WRITTEN TASK 1 -> Locate each line in the entries that contains the string "Click", and copy those lines.

SUPPLIED PASSAGE ->

--- BEGIN ---

I'll just point to the EPEL section of the wiki.centos.org Repositories page, and let that say almost all that really needs to be said, other than I will say that I chose my wording for that sentence rather carefully, since I didn't want it to sound like a complaint, and only hit send after making multiple revisions. _______________________________________________ CentOS mailing list CentOS@centos.org http://lists.centos.org/mailman/listinfo/centos
Thanks for the explanation. Please help me understand when i install CentOS 5.8 on a fresh server, what are the available repositories by default and if i need any packages which are not there in the default repos, Do i need to enable third party repositories.
Regards
Kaushal
Kaushal Shriyan wrote on 05/23/2012 09:22 PM:
Thanks for the explanation. Please help me understand when i install CentOS 5.8 on a fresh server, what are the available repositories by default and if i need any packages which are not there in the default repos, Do i need to enable third party repositories.

--- END ---

DATA IN THIS EXERCISE ->
--- BEGIN ---

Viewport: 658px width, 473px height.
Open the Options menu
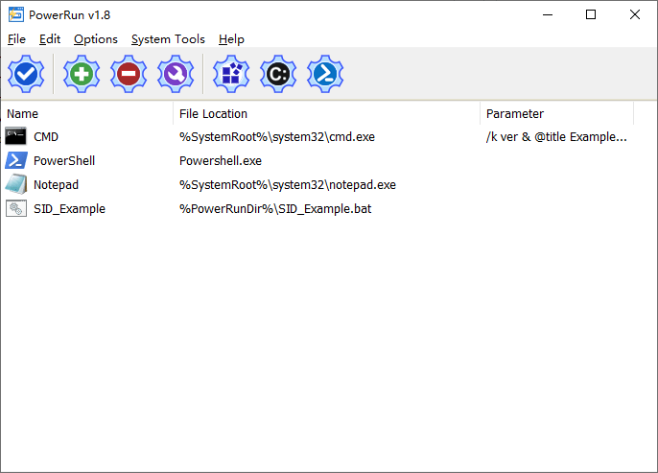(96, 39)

--- END ---
--- BEGIN ---

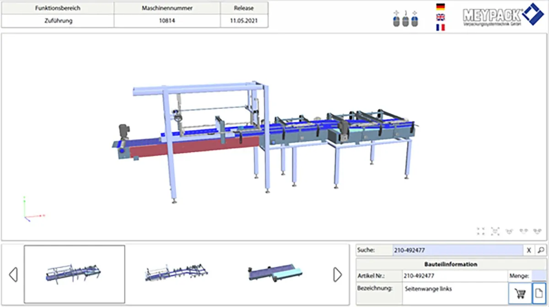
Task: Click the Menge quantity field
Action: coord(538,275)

--- END ---
--- BEGIN ---

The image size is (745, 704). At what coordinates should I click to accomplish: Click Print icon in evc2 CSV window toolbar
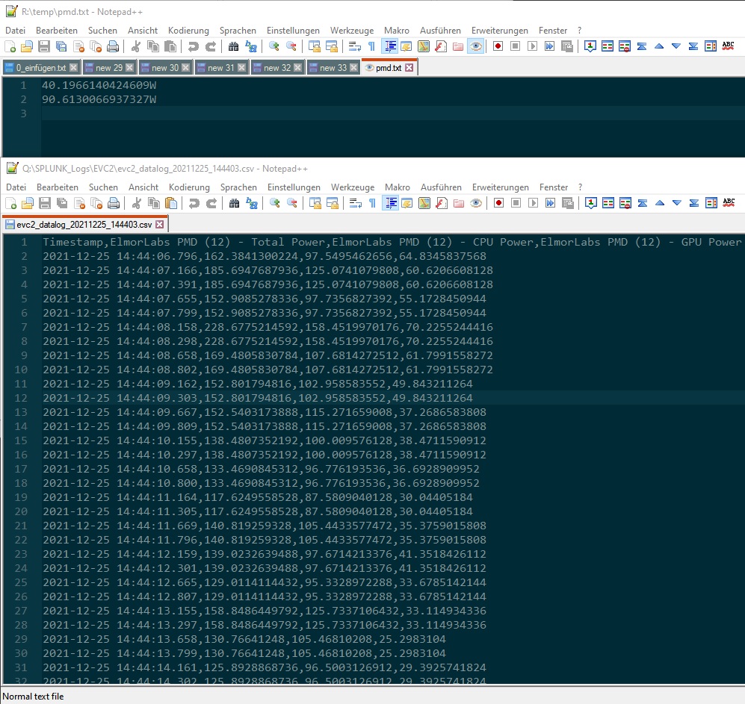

--- END ---

WRITTEN TASK 2 -> Continue the CentOS mailing-list passage above from the point where it ends.

ANSWER 1 ->
Task: Click the Menge quantity field
The image size is (745, 704). At what coordinates should I click to accomplish: Click Print icon in evc2 CSV window toolbar

ANSWER 2 ->
On a fresh install only CentOS repositories are installed, and only a subset of those ([base] [updates] [extras]) is enabled. Only you can determine if you need 3rd party repos and if so which.
If you need help determining which repos fit your needs, beyond the information on the Wiki repositories pages and links supplied there, then ask on this list or other support venues, such as IRC or fora. The better you can explain what you need, and why core packages do not meet those needs, the better advice you might expect as to what 3rd party repos and packages may fulfill your requirements.
Phil
On Wednesday, May 23, 2012 09:22:34 PM Kaushal Shriyan wrote:
Thanks for the explanation. Please help me understand when i install CentOS 5.8 on a fresh server, what are the available repositories by default
yum repolist enabled
That command works on both CentOS 6.2 and CentOS 5.8. Use that command after install and you have your answer; use that command on any server you have and you can see what repos were used to get the software set installed (the yum-utils package includes other tools that can help you visualize the dependency tree).
and if i need any packages which are not there in the default repos, Do i need to enable third party repositories.
I will put forth the goal of enabling the fewest possible repos.
So you'd want to carefully think about which repo or repos to use if your desired package is found in more than one, as well as the differences between the way these packages are built. I have two examples.
First, if you have a machine with an Intel GMA integrated video devices (say a 915, 945, or 965 chipset or even newer) you may need the ELrepo xorg-x11-drv-intel instead of the provided one in CentOS.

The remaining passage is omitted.